NielsRogge commented 11 months ago

I'd recommend taking a look here: https://github.com/facebookresearch/detr/blob/3af9fa878e73b6894ce3596450a8d9b89d918ca9/datasets/coco.py#L74-L76. The data preparation is equivalent for MaskFormer/Mask2Former/OneFormer.

Basically, COCO stores segmentation masks as polygons, so you need to convert them to a set of binary masks, which is the format that the models expect.

Robotatron commented 11 months ago

Thanks @NielsRogge

The solution seems for me to write a custom dataset converter to convert my polygon annotations to the custom RGB format (R channel for classID, G channel for instance ID that) for Huggingface M2F implementation.

Another question if you dont mind - is it possible to load weights from Detectron2 trained with the official M2F implementation with Huggingface?

ps. I find it surprising that Huggingface doesn't have a built-in way to import datasets in COCO format, which is widely used in computer vision. Other CV libraries like fiftyone and detectron2 have this feature, but I couldn't find any contributions from open source developers for COCO format datasets in Huggingface. It's quite strange that it's not commonly used with the Huggingface ecosystem.

NielsRogge commented 11 months ago

The solution seems for me to write a custom dataset converter to convert my polygon annotations to the custom RGB format (R channel for classID, G channel for instance ID that) for Huggingface M2F implementation.

No this is actually not required, you only need to create a set of binary masks for each image. The custom RGB format was specific to the dataset used in my notebook.

Regarding supporting the COCO format, we do support it for all our object detection models: https://huggingface.co/docs/transformers/tasks/object_detection. However MaskFormer and friends' image processors expect segmentation maps with a single label per pixel.

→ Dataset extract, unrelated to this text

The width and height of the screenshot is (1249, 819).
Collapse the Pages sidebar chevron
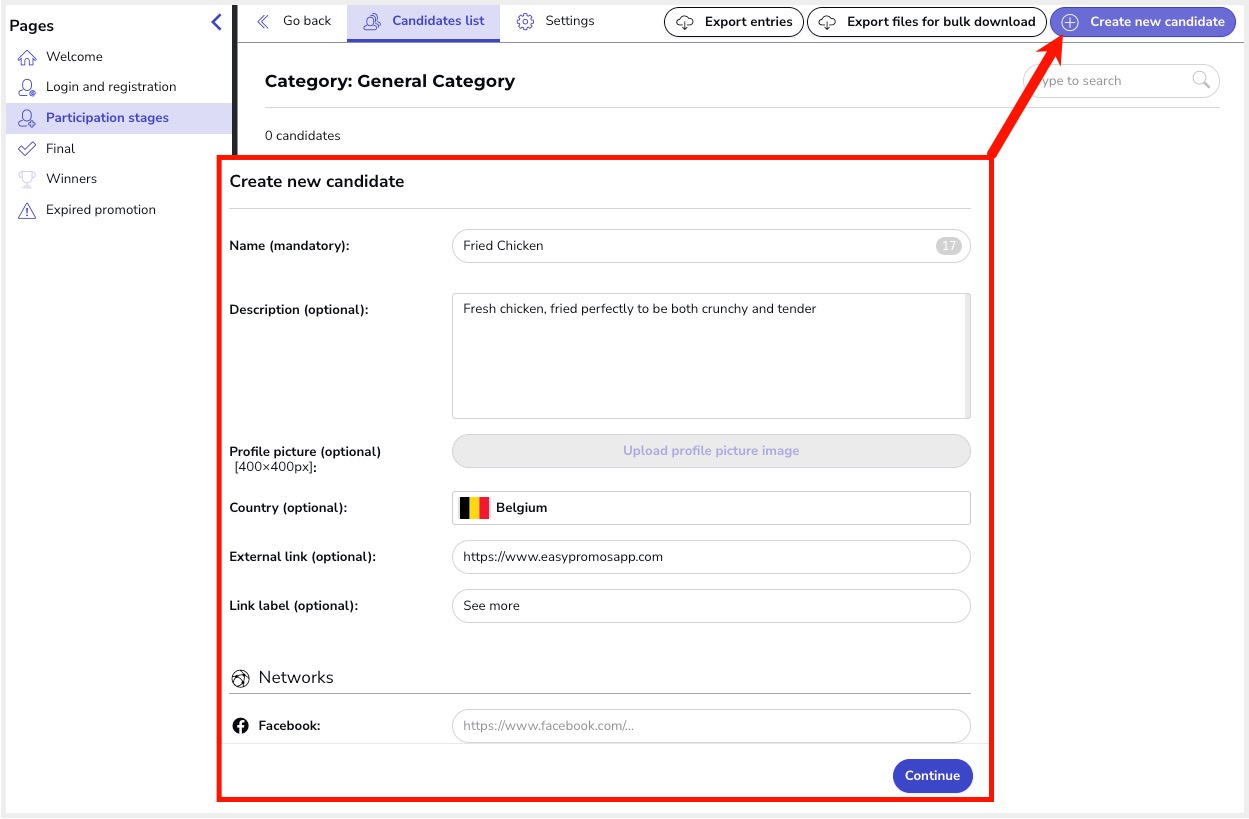(x=216, y=22)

If I find the time I can create a tutorial on this. For now I recommend using the convert_coco_polys_to_mask function.

Robotatron commented 11 months ago

However MaskFormer and friends' image processors expect segmentation maps with a single label per pixel.

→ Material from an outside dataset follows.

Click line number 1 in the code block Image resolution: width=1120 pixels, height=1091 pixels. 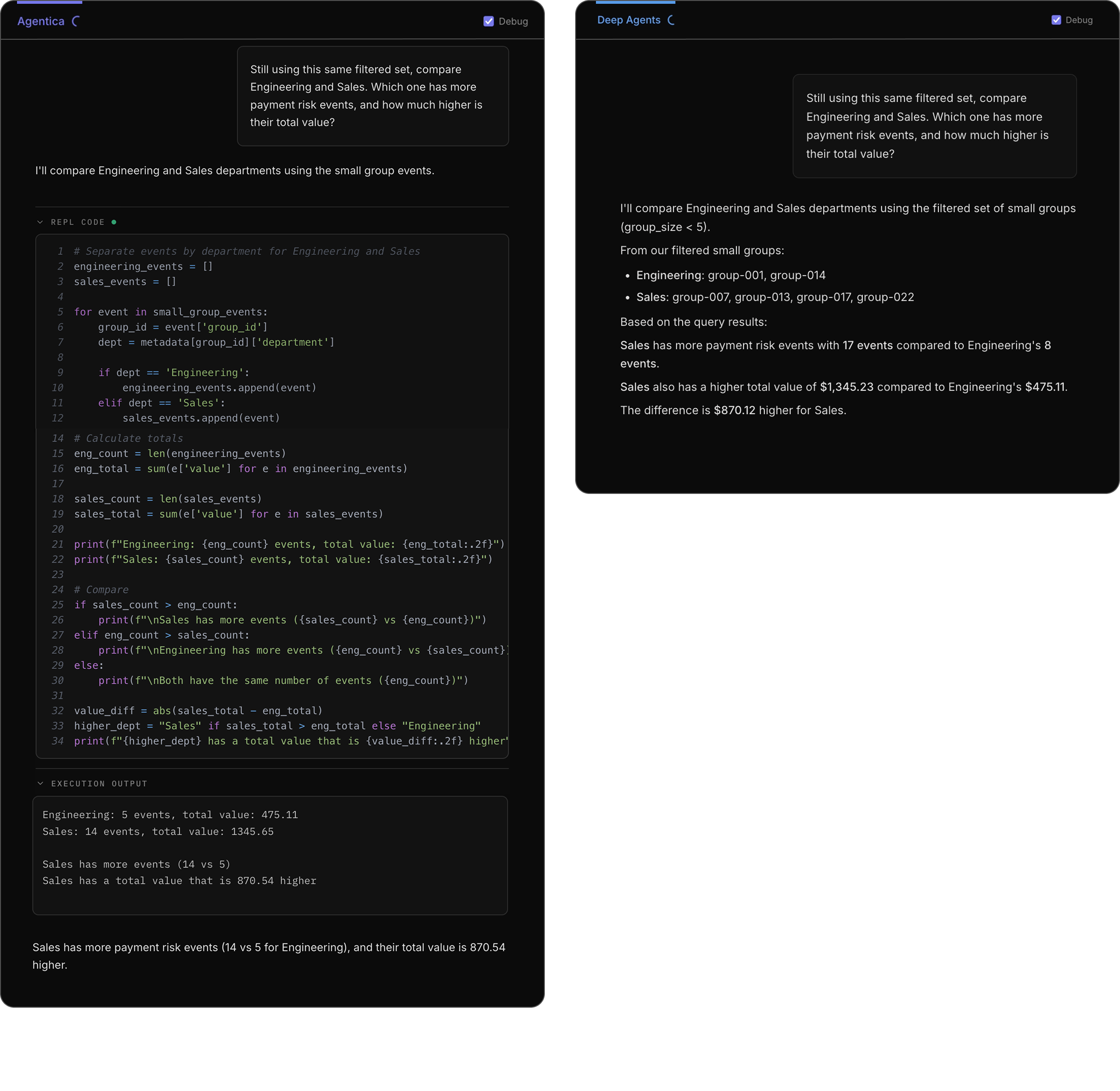coord(60,251)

Does that mean Mask2Former as implemented in Hugginface does not support instance segmentation with overlapping masks? E.g. a dataset with labels for "person" and "T-shirt", since polygons / pixel labels would overlap. So far it sounds that only semantic segmentation is supported with Huggingface, where the original Mask2Former implementation with Detectron2 also supports instance and panoptic segmentation with overlapping masks/polygons.

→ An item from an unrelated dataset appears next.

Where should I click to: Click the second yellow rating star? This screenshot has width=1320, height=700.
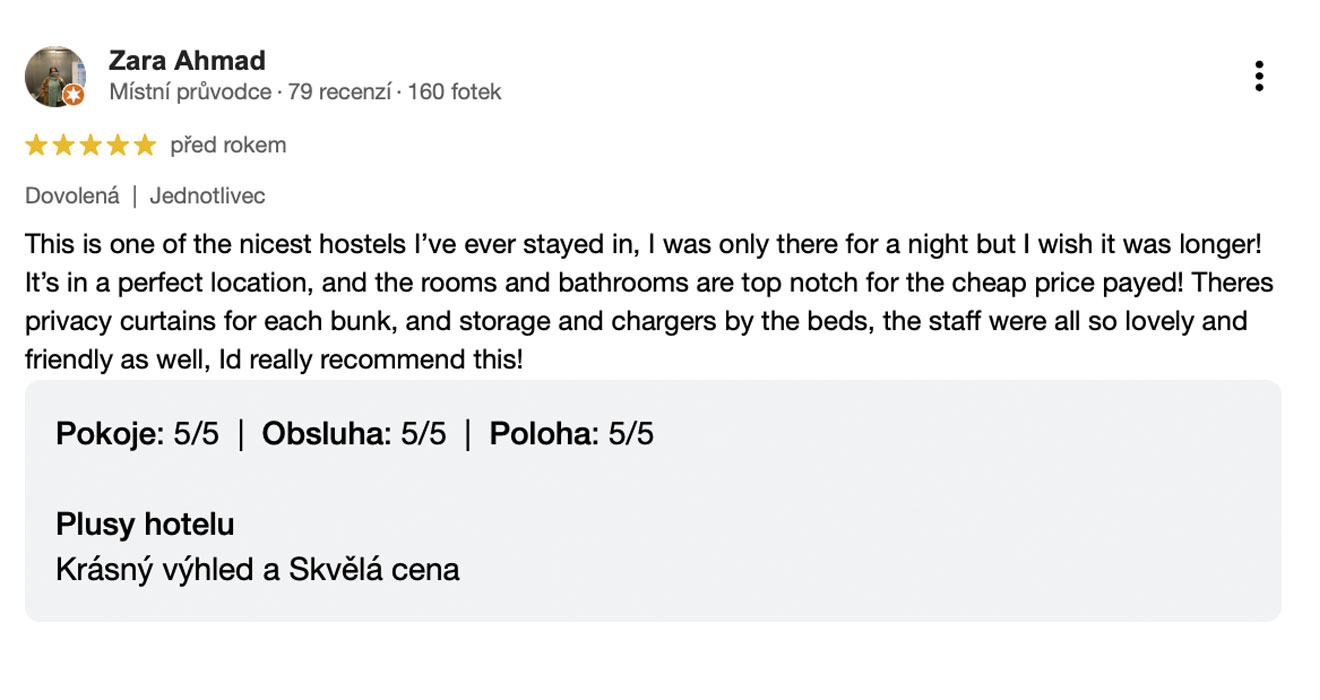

With Detectron2 framework I can easily train a model where polygons overlap each other (i.e. more then one label per pixel). I was hoping to switch to Huggingface since I worked with Mask2Former in Detectron.

If Mask2Former implementation of Huggingface does not support instance segmentation with overlapping masks are there any other modern instance segmentation models in Huggingface that do support overlapping polygons/masks?

NielsRogge commented 11 months ago

@Robotatron it does support it, however the image processor (which can be used to speed up data preparation) doesn't. So I'd advise to prepare the data yourself for the model, which consists of an image and multiple binary masks (one for each instance) per training example. You can then train it on overlapping masks.

cyh-0 commented 6 months ago

Hi @NielsRogge,

How does the Maskformer handle background classes for semantic segmentation tasks? Do we need to add both no-object and background for prediction (class + background + no-object)? I've noticed that the performance drops significantly if I use (class + background), instead of (class + background + no-object).

Cheers, yh

NielsRogge commented 6 months ago

@cyh-0 MaskFormer outputs a binary mask + class for each of its object queries (model.config.num_queries). If an image contains 2 semantic categories for instance, and the model uses 100 object queries, then 98 should have the "no object" class. So it's quite essential to include the "no object" class

cyh-0 commented 6 months ago

@NielsRogge Thanks for the explanation!

jetsonwork commented 3 months ago

Hi @NielsRogge, Thank you for your great job. I will be appreciated if you provide a short tutorial regarding using coco style dataset for fine tuning Mask2Fomer.